I began to writing about five years ago, taking evening classes as a creative outlet from a rather dry IT career. I explored stories set in the American Civil War simply because that was a period I knew the most about. I was naïve enough to believe it was as simple relating what happened; no particular ingredient needed from me other than description, a dab of imagination and passable grammar.
When I began to share my stories, my second daughter, Becky, who was studying philosophy at the time, pointed out that most of my stories involved some sort of existential crisis. I was surprised but, sure enough, many of them were about middle-aged or older men exhibiting some angst about the value of their lives and searching for some redemption.
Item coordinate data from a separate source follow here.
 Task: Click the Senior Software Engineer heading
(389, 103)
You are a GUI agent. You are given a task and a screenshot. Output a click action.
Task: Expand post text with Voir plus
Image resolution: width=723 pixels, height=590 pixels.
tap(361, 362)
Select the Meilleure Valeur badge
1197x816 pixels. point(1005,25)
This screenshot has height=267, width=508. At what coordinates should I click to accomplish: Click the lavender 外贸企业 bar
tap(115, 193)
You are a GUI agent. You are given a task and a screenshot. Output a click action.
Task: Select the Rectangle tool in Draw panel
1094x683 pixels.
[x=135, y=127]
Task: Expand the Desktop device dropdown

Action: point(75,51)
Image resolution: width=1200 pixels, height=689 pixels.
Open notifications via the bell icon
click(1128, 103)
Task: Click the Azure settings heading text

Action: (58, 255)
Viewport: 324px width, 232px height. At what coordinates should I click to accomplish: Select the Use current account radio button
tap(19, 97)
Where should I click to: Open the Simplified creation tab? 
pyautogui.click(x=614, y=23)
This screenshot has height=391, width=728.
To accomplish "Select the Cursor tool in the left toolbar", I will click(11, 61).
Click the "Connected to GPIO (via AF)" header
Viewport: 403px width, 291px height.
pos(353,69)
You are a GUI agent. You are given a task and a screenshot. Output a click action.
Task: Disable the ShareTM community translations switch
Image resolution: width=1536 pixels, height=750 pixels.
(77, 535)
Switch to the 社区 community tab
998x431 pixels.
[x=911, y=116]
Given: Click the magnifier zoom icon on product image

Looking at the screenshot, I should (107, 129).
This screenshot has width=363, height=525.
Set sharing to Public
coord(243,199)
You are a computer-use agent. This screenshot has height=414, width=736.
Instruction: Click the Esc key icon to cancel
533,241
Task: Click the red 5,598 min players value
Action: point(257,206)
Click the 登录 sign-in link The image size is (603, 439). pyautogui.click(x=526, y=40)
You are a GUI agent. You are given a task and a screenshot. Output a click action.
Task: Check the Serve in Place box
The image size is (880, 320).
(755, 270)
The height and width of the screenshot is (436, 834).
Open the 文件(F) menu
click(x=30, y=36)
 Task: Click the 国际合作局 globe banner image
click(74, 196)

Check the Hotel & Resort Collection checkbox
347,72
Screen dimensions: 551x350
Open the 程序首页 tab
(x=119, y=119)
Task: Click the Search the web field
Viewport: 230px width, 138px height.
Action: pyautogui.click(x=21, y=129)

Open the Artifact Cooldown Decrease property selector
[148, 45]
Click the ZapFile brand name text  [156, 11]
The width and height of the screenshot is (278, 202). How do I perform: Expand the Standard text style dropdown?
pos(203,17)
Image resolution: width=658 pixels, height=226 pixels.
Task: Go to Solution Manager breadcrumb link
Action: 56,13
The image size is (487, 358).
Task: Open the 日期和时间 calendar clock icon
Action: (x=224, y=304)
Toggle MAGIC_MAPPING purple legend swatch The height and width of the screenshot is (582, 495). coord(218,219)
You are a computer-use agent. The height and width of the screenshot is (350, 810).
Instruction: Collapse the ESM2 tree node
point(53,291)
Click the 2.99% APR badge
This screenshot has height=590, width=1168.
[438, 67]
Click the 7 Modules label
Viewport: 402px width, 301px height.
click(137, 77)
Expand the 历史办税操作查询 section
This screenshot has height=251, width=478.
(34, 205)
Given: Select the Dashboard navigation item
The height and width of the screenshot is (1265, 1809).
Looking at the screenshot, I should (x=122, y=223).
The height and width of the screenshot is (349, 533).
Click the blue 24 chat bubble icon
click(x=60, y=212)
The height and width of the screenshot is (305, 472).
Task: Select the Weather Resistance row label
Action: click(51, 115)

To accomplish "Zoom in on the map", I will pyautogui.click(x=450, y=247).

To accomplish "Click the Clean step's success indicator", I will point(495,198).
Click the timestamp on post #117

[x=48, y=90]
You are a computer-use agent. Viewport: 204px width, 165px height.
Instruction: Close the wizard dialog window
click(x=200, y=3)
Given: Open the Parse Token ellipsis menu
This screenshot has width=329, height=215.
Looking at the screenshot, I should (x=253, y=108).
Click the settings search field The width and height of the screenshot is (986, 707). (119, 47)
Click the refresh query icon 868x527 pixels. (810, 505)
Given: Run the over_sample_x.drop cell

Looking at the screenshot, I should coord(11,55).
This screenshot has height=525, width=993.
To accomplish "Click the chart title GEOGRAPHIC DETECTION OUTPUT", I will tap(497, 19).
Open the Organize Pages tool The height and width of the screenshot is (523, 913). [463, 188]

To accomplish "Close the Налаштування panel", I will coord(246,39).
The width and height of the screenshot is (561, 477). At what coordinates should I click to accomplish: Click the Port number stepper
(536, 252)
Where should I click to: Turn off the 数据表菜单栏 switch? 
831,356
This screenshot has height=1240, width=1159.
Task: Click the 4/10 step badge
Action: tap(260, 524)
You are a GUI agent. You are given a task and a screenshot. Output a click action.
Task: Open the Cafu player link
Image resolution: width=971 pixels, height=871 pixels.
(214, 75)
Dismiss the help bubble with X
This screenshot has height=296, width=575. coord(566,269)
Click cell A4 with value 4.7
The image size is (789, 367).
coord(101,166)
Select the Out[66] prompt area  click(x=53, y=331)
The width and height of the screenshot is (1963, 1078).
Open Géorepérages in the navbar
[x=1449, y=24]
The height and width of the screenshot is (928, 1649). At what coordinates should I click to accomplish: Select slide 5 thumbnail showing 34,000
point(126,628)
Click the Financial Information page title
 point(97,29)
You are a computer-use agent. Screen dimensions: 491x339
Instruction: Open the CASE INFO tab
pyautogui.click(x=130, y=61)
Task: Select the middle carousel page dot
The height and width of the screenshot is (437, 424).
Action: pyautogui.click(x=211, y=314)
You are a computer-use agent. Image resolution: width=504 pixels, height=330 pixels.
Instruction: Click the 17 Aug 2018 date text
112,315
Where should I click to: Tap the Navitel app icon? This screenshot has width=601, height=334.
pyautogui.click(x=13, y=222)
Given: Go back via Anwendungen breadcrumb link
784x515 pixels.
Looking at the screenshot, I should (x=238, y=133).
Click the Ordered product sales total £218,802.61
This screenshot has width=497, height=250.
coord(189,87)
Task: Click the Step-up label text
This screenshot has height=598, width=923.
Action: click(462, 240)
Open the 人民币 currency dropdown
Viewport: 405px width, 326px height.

As I was merely approaching fifty, I comforted myself that the term middle-aged didn’t yet apply to me . . . It was a useful intervention, helping me to see that I was placing something of myself into my characters. I quickly wrote a story in first person as a twenty-something woman from Kentucky to try and break the mould.
A couple of years later on, here I am wondering what sort of cover image would best reflect my writing and considering how to go out into the world with a book to sell. The first part was easier. When Lucy asked me to pick out the sort of covers I liked, they were pretty much all landscapes. I’ve always loved writing that has a strong sense of place. This was perhaps just relearning something I’d forgotten. The work with Yen was more surprising. The CreateThinkDo method focused on me rather than my writing. It felt more like a counselling session, extracting my values and attitudes, good and bad. Even as we were going through the exercise I was relating it to my most recent stories and was amazed at what I could see. The existential stuff is still hanging around, but I also saw more clearly other values reflected in my writing. Many of my characters are amiable; they make use of humour and have a tendency towards responsibility (not always what you want in a character). Above all I could see that they either possessed or were searching for a certain generosity of spirit.
This last realization was especially powerful. I could guess at some of its sources. Two of my favourite writers are Garrison Keillor and Tim Gautreaux, both writers that dig for that spirit in their respective community landscapes of Minnesota and Louisiana. I could also see in it a reaction to the way the world is tending: a need find a bedrock of charity and selflessness. I have certainly met some exceptionally generous people through writing. I’d like to think that they know who they are, but they probably don’t. Perhaps I was just reflecting on them. Wherever this need comes from, it’s probably not a million miles from that old existential crisis, measuring myself against the worth of others, real or fictional.